Y lo hago convencido de que me hace bien: muchas veces, mucha gente me recomendó hacer terapia, o hacer yoga (que al final podría ser un deporte…), o hacer meditación, por el “momento bravo que estaba pasando” y si bien yo siempre les agradecí mucho el hecho que me hayan querido ayudar, intentaba dejarles claro algo: ¿qué terapia podía ser mejor que subirme 3 horas en una bici, hacer una ruta de 50 km y conocer lugares a los que no se puede llegar de otra manera? yo con la bici era (soy) capaz de comenzar la ruta frustrado, o enojado, o triste, y esos kilómetros se lo van comiendo: tu cabeza ordena las ideas y vuelves relajado a casa, con los problemas todavía vivos, pero con el stress que había quedado en el camino. ¿Y el fútbol con los amigos? Prueben la sensación de jugar 1 o 2 horas, a muerte (aunque seamos todos gordos de 90 kilos que trabajamos toda la semana) y la satisfacción de tomarse algo una vez finalizado ese duelo, habiendo dejado todo en el campo, olvidando cualquier roce y riendo con chistes tontos y bromas entre amigos, y van a ver que la vida se les va a mejorar un poquito.
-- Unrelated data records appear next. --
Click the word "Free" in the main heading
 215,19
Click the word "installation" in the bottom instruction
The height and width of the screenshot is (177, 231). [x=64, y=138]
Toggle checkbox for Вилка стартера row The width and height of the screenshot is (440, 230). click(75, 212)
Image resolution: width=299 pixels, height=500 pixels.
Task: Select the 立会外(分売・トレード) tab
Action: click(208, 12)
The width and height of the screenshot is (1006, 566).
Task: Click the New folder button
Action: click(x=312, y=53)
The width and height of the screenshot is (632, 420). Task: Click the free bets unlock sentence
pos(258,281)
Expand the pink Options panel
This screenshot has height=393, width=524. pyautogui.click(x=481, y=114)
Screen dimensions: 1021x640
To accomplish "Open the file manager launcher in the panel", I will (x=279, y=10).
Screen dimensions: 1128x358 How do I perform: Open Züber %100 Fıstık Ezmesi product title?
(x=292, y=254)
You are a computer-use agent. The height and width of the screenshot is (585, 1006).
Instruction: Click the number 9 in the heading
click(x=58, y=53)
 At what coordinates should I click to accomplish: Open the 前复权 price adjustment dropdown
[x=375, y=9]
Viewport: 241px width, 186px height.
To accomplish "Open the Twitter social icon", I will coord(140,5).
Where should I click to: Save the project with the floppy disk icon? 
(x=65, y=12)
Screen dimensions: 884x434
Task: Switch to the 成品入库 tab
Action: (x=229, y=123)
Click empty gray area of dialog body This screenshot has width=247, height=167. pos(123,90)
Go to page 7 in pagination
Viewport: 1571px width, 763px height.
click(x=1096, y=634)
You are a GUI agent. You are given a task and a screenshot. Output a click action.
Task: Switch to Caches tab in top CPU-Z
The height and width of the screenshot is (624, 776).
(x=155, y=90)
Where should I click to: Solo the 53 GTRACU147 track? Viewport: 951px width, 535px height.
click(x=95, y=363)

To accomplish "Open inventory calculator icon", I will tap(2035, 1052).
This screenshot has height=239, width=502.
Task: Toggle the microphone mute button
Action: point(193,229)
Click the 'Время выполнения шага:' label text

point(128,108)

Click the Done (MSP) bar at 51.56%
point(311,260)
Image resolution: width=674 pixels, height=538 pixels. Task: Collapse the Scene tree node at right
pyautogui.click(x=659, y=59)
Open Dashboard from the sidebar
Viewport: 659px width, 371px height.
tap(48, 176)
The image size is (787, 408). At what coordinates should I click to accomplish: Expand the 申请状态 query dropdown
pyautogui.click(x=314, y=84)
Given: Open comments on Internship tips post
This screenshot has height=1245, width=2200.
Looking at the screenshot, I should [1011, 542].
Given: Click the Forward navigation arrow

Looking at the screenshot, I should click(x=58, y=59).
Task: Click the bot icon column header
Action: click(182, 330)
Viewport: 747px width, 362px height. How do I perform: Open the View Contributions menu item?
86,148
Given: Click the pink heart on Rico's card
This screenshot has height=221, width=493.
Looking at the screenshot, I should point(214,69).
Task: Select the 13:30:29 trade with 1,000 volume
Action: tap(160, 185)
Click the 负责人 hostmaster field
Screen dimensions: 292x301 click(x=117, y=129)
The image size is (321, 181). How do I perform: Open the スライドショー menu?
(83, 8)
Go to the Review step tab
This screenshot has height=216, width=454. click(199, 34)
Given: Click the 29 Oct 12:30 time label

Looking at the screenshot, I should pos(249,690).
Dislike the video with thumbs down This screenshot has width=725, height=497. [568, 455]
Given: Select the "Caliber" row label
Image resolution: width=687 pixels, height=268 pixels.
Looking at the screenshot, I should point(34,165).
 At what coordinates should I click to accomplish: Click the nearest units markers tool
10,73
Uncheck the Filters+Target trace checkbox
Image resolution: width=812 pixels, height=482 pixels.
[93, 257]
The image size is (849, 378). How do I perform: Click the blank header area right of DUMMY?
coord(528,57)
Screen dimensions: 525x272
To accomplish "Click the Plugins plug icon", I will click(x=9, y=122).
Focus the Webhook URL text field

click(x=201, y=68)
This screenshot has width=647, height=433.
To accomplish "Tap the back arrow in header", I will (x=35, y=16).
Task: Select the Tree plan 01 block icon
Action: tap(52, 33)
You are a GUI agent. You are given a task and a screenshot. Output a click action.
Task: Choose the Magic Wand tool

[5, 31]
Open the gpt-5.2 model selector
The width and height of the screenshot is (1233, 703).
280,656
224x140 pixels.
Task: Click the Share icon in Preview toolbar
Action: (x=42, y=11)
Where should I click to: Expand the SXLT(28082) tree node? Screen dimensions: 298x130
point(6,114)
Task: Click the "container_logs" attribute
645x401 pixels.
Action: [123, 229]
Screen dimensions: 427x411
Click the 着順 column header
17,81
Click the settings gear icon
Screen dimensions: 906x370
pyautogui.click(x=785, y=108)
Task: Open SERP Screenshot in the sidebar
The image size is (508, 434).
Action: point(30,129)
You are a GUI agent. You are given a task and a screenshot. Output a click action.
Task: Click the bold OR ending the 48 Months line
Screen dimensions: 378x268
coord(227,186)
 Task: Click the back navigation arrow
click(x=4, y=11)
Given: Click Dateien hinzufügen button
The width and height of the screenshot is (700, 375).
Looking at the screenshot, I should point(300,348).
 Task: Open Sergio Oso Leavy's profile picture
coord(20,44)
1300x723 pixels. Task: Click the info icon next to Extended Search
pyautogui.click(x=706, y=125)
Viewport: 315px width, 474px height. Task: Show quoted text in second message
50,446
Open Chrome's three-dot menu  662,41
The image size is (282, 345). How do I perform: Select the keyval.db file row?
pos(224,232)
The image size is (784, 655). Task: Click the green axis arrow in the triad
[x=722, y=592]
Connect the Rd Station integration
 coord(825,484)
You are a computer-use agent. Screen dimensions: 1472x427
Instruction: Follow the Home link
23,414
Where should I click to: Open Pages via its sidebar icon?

Cuando me hicieron la tercera intervención quirúrgica, una obstrucción intestinal producto de la cicatrización de las heridas de la cirugía de ambos trasplantes, estábamos con mucho miedo. No sabíamos cómo iba a responder mi cuerpo luego de haber pasado sólo 18 días desde ese trasplante y de haber bajado 16 kilos. Mi mujer tenía miedo, mis viejos igual, y a decir verdad yo pensé que no iba a contar el cuento: pero el cirujano que me operó esa vez (y también el responsable de la operación del páncreas) fue claro: “Carlos está fuerte y va a estar bien”…
Y sí, fui malo pero soy agradecido con el deporte. Todos ellos, y El como un conjunto, me ayudaron en los momentos más difíciles de mi enfermedad, en los momentos más duros de mi vida, el deporte estuvo ahí para aclararme la mente y para permitirme alargar un poco más la sensación de bienestar. Estuvo en la diabetes, con la bici obligada y las vueltas caminando del rugby. Estuvo en la pre-diálisis, cuando luchábamos, junto con mi mujer, por mantenerme ese riñón funcionando y la diálisis lo más lejana posible, y a base de pedaladas pudimos hacerlo, y estuvo en el trasplante cuando soporte 5 operaciones en 40 días, no sólo por mi condición física, sino también porque fue compañía en tantas horas de soledad que puede dar un hospital madrileño.